## EXERCISE REQUIREMENTS
Output only the lines that run from the line holding "How do I perform: Open" to the end of the entries, both ends included, and skip the pictures.

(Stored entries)
□ □ □ □

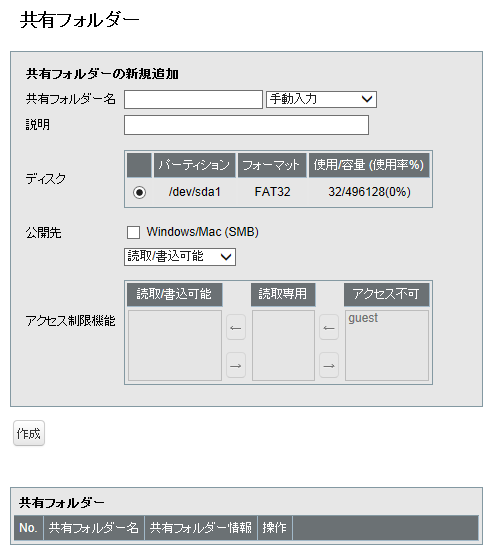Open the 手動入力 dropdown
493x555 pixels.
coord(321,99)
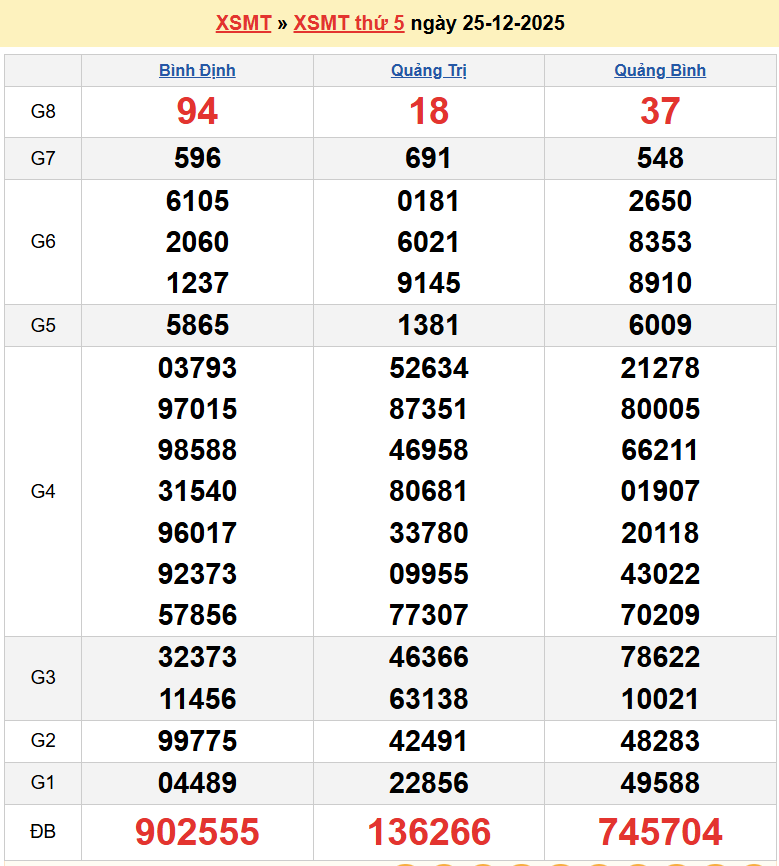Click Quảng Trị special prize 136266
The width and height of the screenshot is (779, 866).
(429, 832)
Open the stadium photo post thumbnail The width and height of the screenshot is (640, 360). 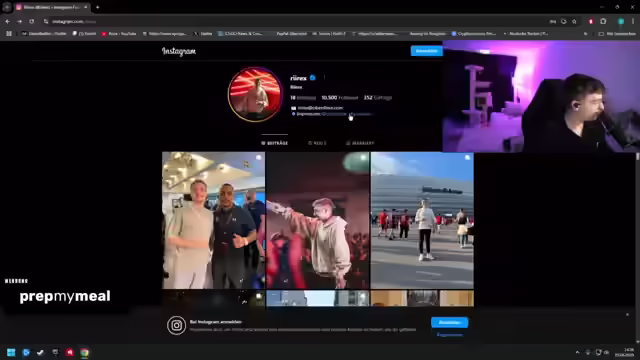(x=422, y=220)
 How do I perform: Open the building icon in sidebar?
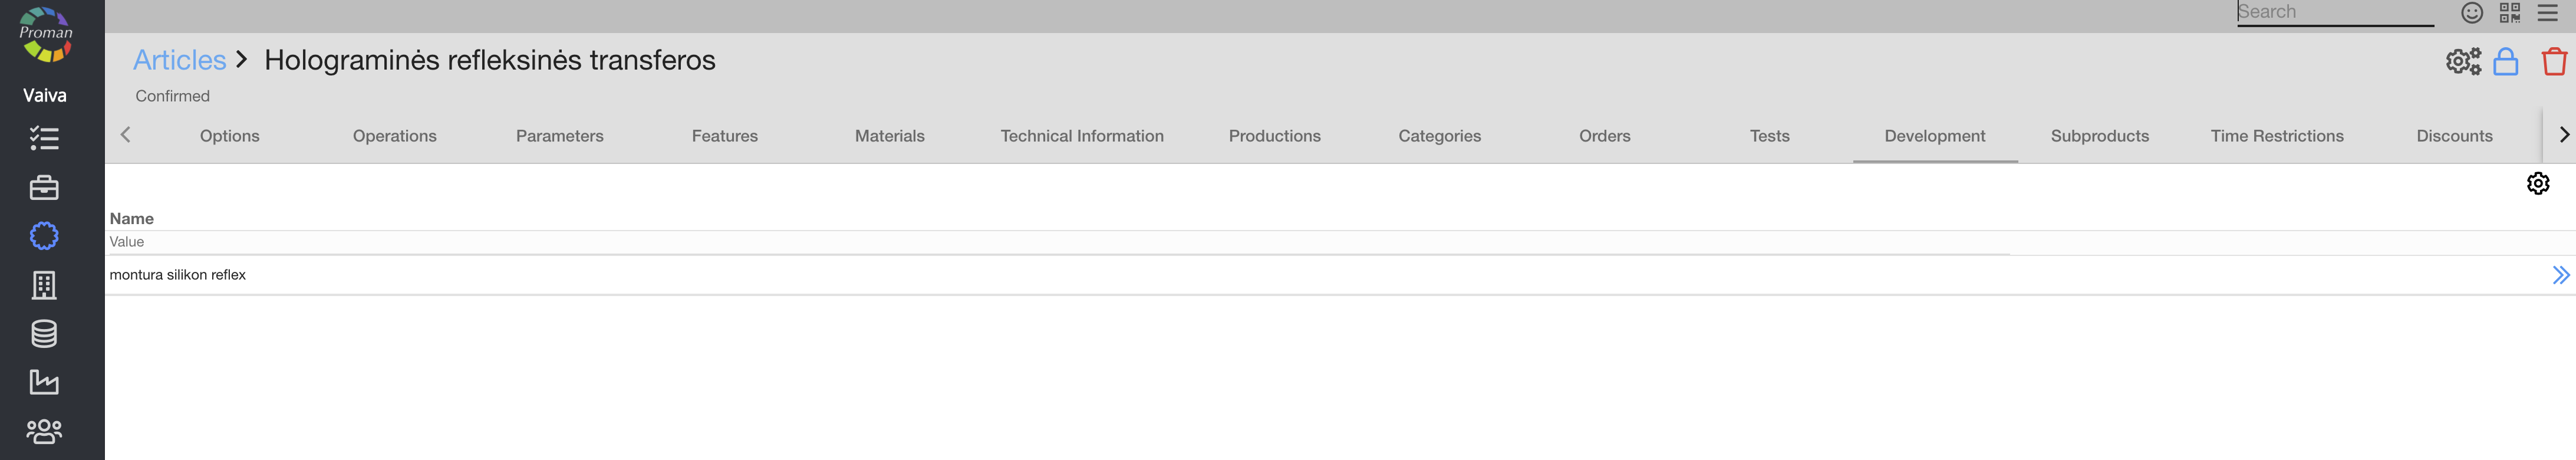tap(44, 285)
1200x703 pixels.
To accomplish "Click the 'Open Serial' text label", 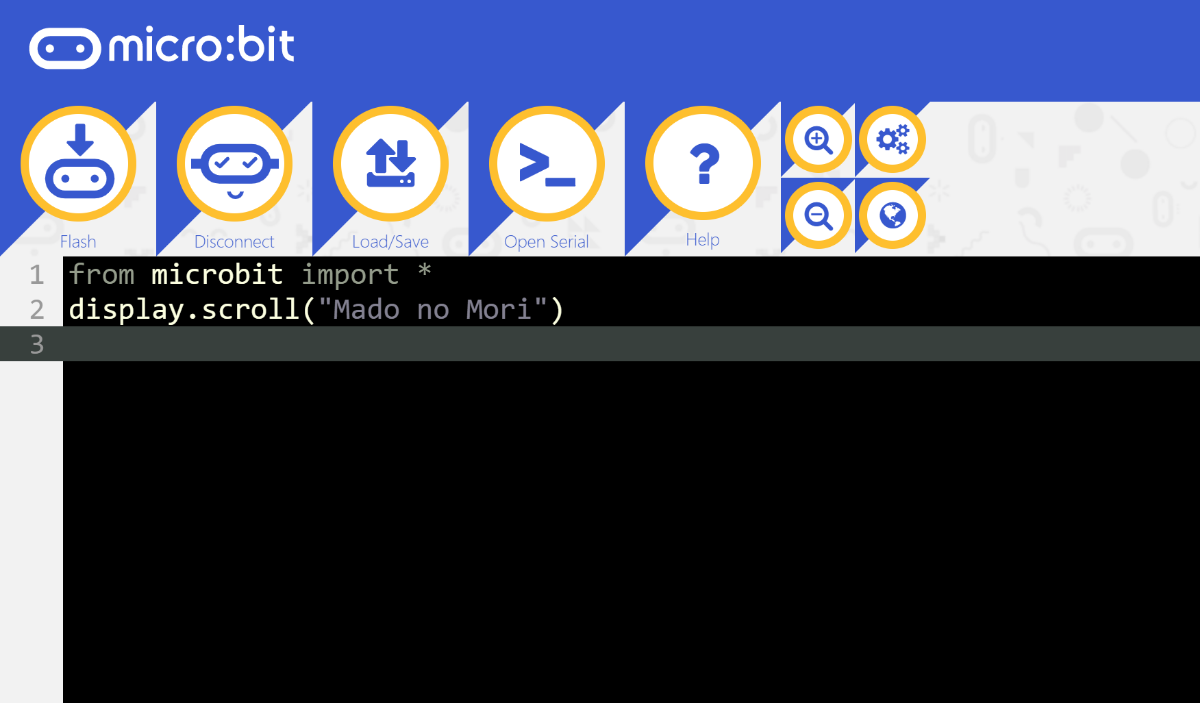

□ □ □ □

## FINAL ANSWER
 How do I perform: Open the building icon in sidebar?
tap(44, 285)
1200x703 pixels.
To accomplish "Click the 'Open Serial' text label", 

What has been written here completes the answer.